A prosecution delegation from the International Criminal Court (ICC) visited Tel Aviv, Jerusalem and Ramallah from October 5 to 10. This was the first visit to Israel and Palestine since the Court opened a preliminary examination 22 months ago on crimes committed since June 13, 2014 in Gaza, the West Bank and East Jerusalem.
It was as if on tiptoe that a delegation from the ICC’s Office of the Prosecutor went to Israel and the West Bank from October 5 to 10, 2016. Israel continues to refuse the Court’s jurisdiction in the conflict but has decided in the last year or so to soften its position and allow this first visit. In a conflict where each move is seen as politically symbolic, this first visit seems to have been cloaked in lots of precautions. Neither Prosecutor Fatou Bensouda nor her deputy James Stewart joined the delegation. The visit had been announced in mid-September by Israeli Prime Minister Benjamin Netanyahou. Since Israel has not ratified the Rome Treaty of the ICC, it is not bound to cooperate.
An “educational” visit
The Prosecutor announced the visit on the eve of departure in a press release. “The delegation will not engage in evidence collection in relation to any alleged crimes,” said the communiqué. And so there would be no visits to crime sites but education and outreach to fend off “any attempt at politicization”. “The purpose of this visit will be to undertake outreach and education activities with a view to raising awareness about the ICC and in particular about the work of the Office; to address any misperceptions about the ICC and to explain the preliminary examination process,” said the press release.

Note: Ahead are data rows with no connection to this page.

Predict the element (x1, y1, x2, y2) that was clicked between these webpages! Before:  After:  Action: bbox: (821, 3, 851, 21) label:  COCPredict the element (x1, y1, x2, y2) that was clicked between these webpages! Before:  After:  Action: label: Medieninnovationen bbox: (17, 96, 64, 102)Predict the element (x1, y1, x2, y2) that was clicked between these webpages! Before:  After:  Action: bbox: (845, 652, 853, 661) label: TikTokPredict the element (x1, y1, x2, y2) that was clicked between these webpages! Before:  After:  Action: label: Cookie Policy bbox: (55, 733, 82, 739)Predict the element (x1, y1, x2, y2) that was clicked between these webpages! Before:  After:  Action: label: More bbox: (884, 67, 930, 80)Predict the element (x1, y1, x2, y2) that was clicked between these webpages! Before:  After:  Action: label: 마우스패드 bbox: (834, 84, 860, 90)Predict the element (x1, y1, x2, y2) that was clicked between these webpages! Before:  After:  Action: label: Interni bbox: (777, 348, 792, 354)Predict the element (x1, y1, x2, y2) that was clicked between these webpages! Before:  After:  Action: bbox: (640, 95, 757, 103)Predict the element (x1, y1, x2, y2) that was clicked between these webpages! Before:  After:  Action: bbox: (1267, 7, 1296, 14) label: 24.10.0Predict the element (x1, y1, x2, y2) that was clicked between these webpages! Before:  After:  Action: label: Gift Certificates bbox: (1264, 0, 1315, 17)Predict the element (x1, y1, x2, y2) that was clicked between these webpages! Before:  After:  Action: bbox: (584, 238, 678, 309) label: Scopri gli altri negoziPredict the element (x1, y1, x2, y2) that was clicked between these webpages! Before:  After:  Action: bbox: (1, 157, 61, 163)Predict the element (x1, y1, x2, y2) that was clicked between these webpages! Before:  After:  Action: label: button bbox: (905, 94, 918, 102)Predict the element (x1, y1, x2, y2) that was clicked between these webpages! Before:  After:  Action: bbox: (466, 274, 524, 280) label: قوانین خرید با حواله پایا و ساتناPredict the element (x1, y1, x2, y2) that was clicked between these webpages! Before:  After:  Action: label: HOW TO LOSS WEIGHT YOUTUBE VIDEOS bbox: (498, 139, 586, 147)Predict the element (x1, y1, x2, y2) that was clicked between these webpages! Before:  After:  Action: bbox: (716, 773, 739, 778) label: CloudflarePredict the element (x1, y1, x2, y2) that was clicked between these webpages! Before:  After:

This preliminary examination, which was opened in January 2015 at the request of the Palestinian Authority, concerns suspected crimes committed in Gaza, the West Bank and East Jerusalem since June 13, 2014. The previous day, three Israeli teenagers were kidnapped and killed and Israel launched a series of search operations and arrests. Then on July 7, the Israeli Defence Forces launched Operation Protective Edge in Gaza. It ended on August 26, having left 1,462 civilians dead and more than 11,000 injured on the Palestinian side, according to UN refugee agency UNHCR, plus six Israeli civilians killed and more than 1,600 injured. But the ICC delegation did not go to Gaza, drawing criticism from Hamas. “It is regrettable that the ICC delegation yielded to the demands of the Israeli occupation to exclude the Gaza Strip from the delegation’s schedule, despite the fact that the Gaza Strip was the main site of Israeli crimes in 2014,” says the Hamas statement. And it claims that “the visit has caused more pain and suffering for the families of victims who counted on the ICC to bring justice to them and bring the Israeli killers before the court”. Hamas is still considered a potential target of the Court, and Palestinian President Mahmoud Abbas had to get Hamas approval before approaching the ICC.
The issue of complementarity
For the time being, the ICC is only conducting a preliminary examination. “The Office must be given the necessary space and time to conduct its activities” in this case, says the Prosecutor. But Palestinian Foreign Affairs Ministry official Ammar Hijazi regrets that things are going slowly. “There is no lack of evidence and we believe that the Office of the Prosecutor should have been moving much faster,” he said.
In a progress report in November 2015, Fatou Bensouda said crimes had been committed on both the Israeli and Palestinian sides. If she is to officially open an investigation, she will have to determine whether the Israeli and Palestinian courts are “willing and able” to conduct trials instead. Hamas has not opened any investigations. At the end of August, the Israeli military prosecutor concluded his investigation into alleged crimes committed by the Israeli Defence Forces in Gaza, referring three soldiers to trial for looting. Otherwise, he concluded that the victims were not civilians but Hamas fighters, accused of having used the population as human shields and transforming civil infrastructures into military bases. The Israeli bombing of seven United Nations sites, including five schools, provoked outrage, but no investigation has been launched into these events.